Правда, Мэтту предстояло очень быстро научиться многим вещам. У нас были демо-версии тридцати шести песен, которые мы планировали записывать для альбомов. Поскольку этих записей было недостаточно для начала, перед нами с Иззи и Даффом стояла задача научить его всему за относительно короткое время, и из-за этого нам пришлось по-быстрому стать профессионалами. Мы испытывали сильные угрызения совести – по крайней мере, я – за то, что отпустили Стивена. Зато, когда Мэтт втянулся, он подарил нашим репетициям второе дыхание. Мы наконец увидели свет в конце туннеля, хотя уже готовы были навсегда распрощаться с надеждой.
В этот период произошло еще несколько событий, когда Guns заявили о своем возрождении, – мы дали несколько концертов, заслуживающих внимания. Один из них прошел в тот вечер, когда мы с Даффом от лица группы получали американскую музыкальную премию за лучший рок-альбом. Я никогда не обращал внимания на премии «Грэмми», АМА и подобные. Я никогда не смотрел эти передачи по телевизору и не проявлял к ним активного интереса. Несмотря на это, мы с Даффом все равно пошли – в основном ради выпивки, – но не сообразили, что номинация на премию означает реальный шанс ее получить, а если получишь, то придется выйти на сцену и толкнуть какую-то речь присутствующим в зале и телезрителям.

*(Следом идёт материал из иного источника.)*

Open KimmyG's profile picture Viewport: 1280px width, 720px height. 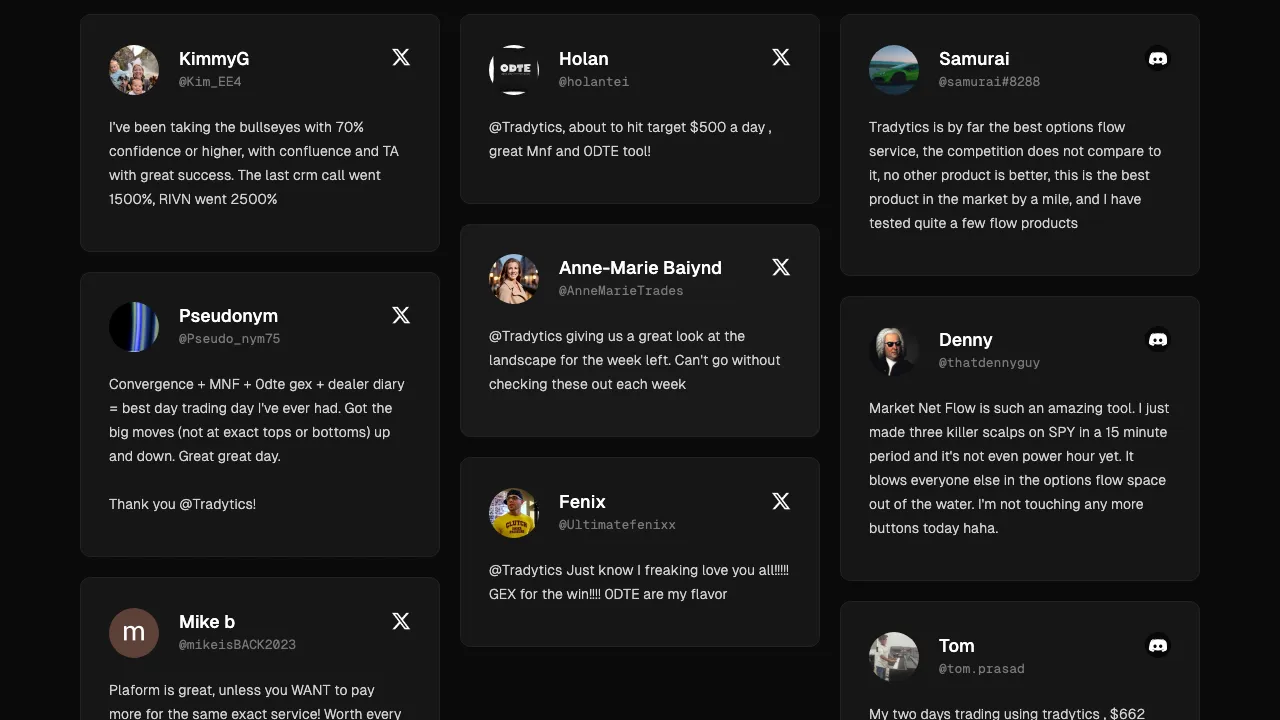[134, 70]
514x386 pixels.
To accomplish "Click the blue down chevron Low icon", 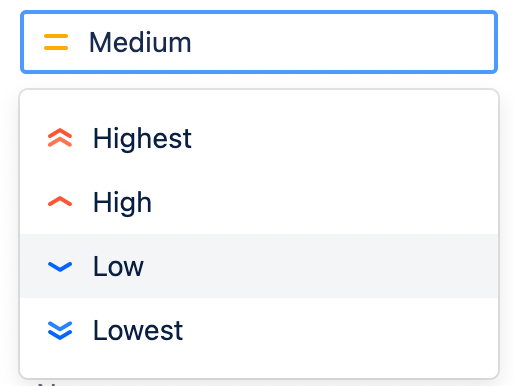I will click(x=60, y=267).
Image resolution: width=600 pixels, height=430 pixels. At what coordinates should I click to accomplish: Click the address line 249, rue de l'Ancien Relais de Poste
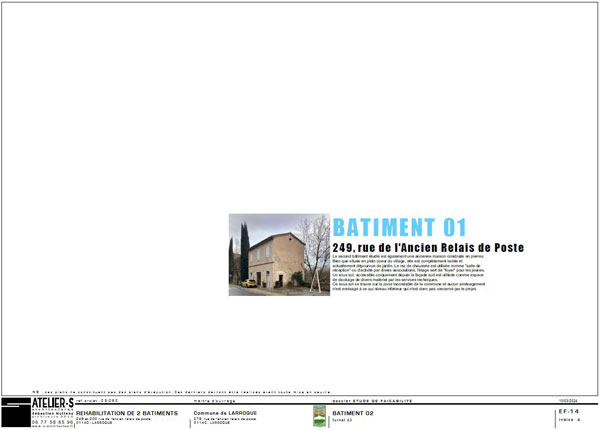point(428,247)
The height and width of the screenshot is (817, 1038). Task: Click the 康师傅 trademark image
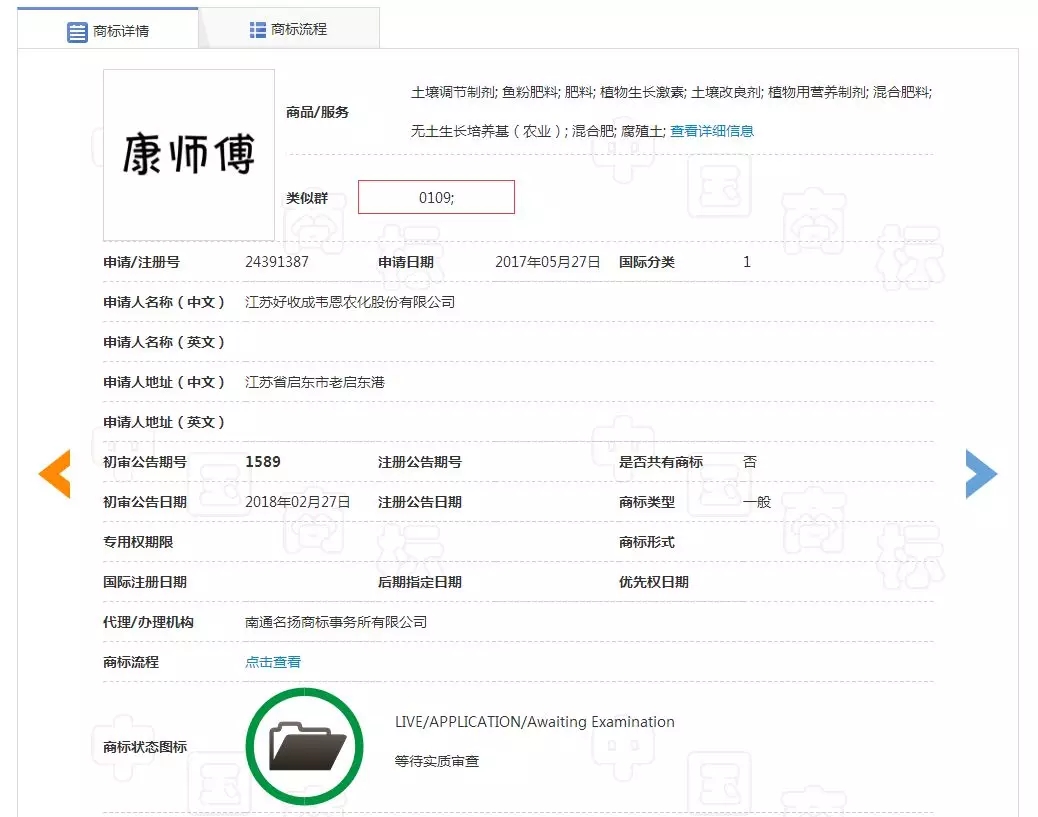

Я тогда встречался с Рене, Дафф – с Пилар, а на церемонию вручения премии АМА как раз можно было привести девушек. Там подавали только вино, и мы выпили по меньшей мере по восемь больших бокалов. Сама церемония оказалась довольно скучной и напряженной. Мы сидели и разговаривали, а Guns N’ Roses вдруг назвали победителем в номинации на лучший рок-альбом за Appetite. Мы были ошеломлены. Нас осветили прожектором, и мы, шатаясь, поднялись на сцену. Как только я осознал, что мы победили, мне захотелось поблагодарить кучу разных людей, поэтому я благодарил Зутаута, Нивена, всех работников компании «Геффен», постоянно чертыхаясь из-за того, что накидался вином и по-прежнему нервничал. Я понятия не имел, как нужно себя вести на подобных церемониях. В общем, мне оставалось всего несколько имен, и тут мне выключили микрофон. Я еще что-то говорил, а потом только понял, что звука нет. Нас проводили со сцены сфотографироваться и провести пресс-конференцию. Я находился в приятном возбуждении, мне было весело, и я всем показывал средний палец.

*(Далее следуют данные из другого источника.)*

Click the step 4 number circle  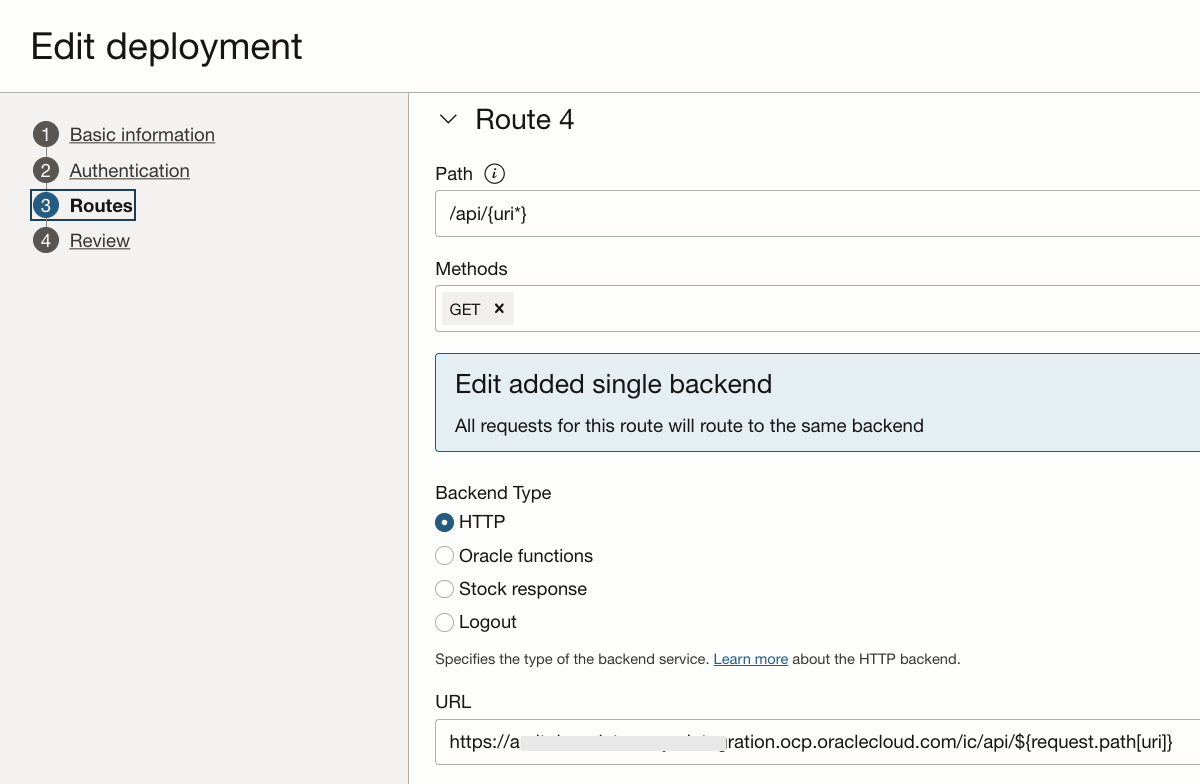coord(46,241)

На следующий день я только и слышал об этой церемонии. Меня просто потрясла полемика вокруг этого события, потому что сам-то я до сих пор не придаю ей большого значения. Однако я оказался ответственен за семисекундную задержку, которую пришлось включить в протокол всех следующих церемоний, а Дик Кларк не разговаривал со мной еще восемь лет. Меня не пускали на церемонию АМА до недавнего времени, пока не попросили вручить награду.
Я не репетировал свои выходки, зато они показывали четко и ясно: Guns живы и здоровы.
В студии у нас было тридцать шесть песен, которых с лихвой хватило бы на двойной альбом. Мне хотелось выбрать двенадцать лучших из тридцати шести и довести их до совершенства, но я не стал этого делать, потому что был счастлив уже оттого, что мы вообще работаем. Аксель хотел записать все тридцать шесть и сделать двойной альбом. Он не хотел сидеть на этих мелодиях как на сундуке с приданым. Я его понимаю: многие из песен и так были старыми – мы не включили их в прошлый альбом, – а другие и того старше. Кроме того, мы написали кучу новых песен, которые отражали наше текущее состояние. Может, это слишком ретроспективный разговор, но общее настроение было такое, словно нам хочется поскорее рассчитаться со своим прошлым и высказать все, что накопилось. Все вместе эти песни представляли некую важную концепцию прошлого и настоящего нашей группы. Мы вместе прошли невероятный путь, и единственный способ описать его – этот материал.